In Atom Callahan’s office, while my fruitless argument continued, Cain Callahan remained silent. His man of leisure stance, with a smirk I wanted to slap off his face, didn’t intimidate me, but there was something truly evil about Atom Callahan. It was like you could see his mind working faster than his mouth could spew his malevolence. He was one step ahead in his wicked thoughts. I never could have imagined how he came to the conclusion that two brothers should fight one another; especially two brothers, his own sons, fighting over me.
I don’t love her
. The words rang in my ears. The bell that tolled that deathly sound dropped to my feet. They were harsh words to hear after the days we’d had together. Even the weeks before we were intimate, Abel had been good to me. I sat in a chair opposite the bed and hung my head. My hands covered my face as I took deep breaths. My mind raced with images of Abel over me in his truck.

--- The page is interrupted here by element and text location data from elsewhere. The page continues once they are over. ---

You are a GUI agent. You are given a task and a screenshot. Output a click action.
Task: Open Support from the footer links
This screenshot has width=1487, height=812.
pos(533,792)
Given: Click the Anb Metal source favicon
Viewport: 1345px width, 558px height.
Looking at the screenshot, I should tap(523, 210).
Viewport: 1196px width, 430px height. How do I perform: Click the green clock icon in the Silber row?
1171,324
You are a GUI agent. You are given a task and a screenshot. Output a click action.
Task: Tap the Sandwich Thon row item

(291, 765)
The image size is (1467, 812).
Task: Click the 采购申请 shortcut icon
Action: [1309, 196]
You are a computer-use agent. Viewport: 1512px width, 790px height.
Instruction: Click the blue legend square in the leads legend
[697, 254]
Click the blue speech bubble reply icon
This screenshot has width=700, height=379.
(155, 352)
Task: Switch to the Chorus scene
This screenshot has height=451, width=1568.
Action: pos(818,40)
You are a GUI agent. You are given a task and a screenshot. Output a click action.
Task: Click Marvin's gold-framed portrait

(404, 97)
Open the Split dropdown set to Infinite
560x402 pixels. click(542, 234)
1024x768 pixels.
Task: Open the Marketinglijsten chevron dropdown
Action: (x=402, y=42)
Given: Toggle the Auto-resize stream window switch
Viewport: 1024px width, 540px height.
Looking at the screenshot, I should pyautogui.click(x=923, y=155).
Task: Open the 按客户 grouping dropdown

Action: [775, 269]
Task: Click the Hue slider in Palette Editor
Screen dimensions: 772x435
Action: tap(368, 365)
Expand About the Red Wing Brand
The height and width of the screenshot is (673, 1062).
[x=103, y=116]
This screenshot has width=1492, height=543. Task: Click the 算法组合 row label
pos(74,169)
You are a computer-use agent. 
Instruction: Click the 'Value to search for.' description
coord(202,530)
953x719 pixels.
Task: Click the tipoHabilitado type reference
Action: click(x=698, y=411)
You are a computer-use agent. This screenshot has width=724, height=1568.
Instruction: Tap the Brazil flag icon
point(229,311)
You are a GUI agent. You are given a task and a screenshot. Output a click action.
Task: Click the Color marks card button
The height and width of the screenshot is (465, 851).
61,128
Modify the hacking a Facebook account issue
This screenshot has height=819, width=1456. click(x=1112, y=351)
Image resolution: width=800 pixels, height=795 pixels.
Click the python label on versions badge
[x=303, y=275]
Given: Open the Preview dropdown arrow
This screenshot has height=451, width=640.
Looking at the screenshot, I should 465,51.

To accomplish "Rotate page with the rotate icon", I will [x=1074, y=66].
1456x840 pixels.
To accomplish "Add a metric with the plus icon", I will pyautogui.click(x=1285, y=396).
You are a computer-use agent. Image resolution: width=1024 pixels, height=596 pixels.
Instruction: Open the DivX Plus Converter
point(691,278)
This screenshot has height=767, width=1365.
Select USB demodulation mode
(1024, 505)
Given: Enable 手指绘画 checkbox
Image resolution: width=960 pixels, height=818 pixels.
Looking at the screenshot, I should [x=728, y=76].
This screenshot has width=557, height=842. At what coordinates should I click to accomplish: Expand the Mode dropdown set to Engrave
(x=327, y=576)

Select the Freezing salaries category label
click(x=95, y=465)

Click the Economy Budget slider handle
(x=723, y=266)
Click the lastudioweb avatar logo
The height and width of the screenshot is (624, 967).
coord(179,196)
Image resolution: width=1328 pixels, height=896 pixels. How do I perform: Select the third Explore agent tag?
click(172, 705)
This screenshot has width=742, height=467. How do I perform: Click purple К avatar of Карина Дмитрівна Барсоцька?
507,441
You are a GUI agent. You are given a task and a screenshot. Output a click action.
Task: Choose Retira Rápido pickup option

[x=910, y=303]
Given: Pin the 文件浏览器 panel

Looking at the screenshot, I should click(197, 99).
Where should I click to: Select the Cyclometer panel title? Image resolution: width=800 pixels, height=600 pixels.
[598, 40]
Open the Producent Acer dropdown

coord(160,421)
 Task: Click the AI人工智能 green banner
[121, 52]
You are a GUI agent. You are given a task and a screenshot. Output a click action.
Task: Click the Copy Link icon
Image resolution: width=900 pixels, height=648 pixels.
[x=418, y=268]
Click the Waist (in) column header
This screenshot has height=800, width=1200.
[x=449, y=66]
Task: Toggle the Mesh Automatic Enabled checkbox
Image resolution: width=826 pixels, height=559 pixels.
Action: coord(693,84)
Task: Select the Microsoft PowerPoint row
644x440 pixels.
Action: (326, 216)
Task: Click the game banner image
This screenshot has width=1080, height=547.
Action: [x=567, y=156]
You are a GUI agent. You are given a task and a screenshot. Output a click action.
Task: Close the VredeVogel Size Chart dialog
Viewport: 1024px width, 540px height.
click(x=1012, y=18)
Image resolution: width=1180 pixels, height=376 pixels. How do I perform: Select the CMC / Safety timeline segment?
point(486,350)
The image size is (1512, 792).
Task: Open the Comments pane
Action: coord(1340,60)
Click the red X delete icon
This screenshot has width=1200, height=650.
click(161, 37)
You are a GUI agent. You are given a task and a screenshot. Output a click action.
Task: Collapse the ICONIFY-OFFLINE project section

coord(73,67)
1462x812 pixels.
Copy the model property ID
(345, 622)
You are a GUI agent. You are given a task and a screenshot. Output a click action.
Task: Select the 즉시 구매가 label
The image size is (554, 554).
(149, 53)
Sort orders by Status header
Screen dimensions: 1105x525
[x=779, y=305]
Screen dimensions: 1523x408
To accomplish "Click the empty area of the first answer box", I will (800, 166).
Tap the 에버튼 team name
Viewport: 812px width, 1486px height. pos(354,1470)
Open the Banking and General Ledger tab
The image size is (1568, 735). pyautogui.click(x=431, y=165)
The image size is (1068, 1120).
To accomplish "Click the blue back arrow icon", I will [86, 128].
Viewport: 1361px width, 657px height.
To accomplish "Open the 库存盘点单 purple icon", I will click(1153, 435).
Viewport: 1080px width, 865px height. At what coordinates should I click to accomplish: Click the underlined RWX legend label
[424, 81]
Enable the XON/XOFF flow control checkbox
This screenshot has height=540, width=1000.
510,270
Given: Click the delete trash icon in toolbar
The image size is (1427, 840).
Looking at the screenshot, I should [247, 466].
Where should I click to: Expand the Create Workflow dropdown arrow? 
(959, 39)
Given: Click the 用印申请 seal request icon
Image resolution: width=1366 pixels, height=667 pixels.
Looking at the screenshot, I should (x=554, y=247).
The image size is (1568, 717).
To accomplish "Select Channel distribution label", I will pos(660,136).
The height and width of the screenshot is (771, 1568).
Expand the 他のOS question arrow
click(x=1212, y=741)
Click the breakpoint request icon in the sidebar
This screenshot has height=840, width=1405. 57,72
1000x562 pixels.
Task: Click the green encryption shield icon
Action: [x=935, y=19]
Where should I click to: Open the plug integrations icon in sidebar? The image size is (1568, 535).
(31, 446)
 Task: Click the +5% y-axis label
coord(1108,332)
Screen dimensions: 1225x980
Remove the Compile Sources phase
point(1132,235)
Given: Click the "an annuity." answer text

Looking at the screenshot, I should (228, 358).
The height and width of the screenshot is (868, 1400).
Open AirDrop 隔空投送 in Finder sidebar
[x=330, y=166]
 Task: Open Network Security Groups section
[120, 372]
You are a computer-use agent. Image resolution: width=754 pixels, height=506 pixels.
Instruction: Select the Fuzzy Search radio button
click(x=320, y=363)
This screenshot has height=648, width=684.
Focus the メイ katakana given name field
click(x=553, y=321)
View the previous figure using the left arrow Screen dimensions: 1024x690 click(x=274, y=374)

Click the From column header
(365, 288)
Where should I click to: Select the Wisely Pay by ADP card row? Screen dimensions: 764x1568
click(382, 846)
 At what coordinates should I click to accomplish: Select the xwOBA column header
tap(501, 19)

Your heart beat matches mine
. He’d said it only last night. I thought it was true. I thought he might feel the same way about me, too. I could see in the light of a new day, he meant it literally: human anatomy. My heart beat like his, not my heart and his were matched in emotion.
As I sat in this position, the door flew open and then slammed shut. The broad body passed mine, ignoring me then turned almost military style and sat on the side of the large bed. His hands came to his face as his head lowered like mine moments ago. Frustration ebbed off his wide shoulders. He paused for only a few seconds, as if in deep thought, then scrubbed his hands over his face and let them fall to his thighs. He turned and noticed me. His eyes opened in surprise.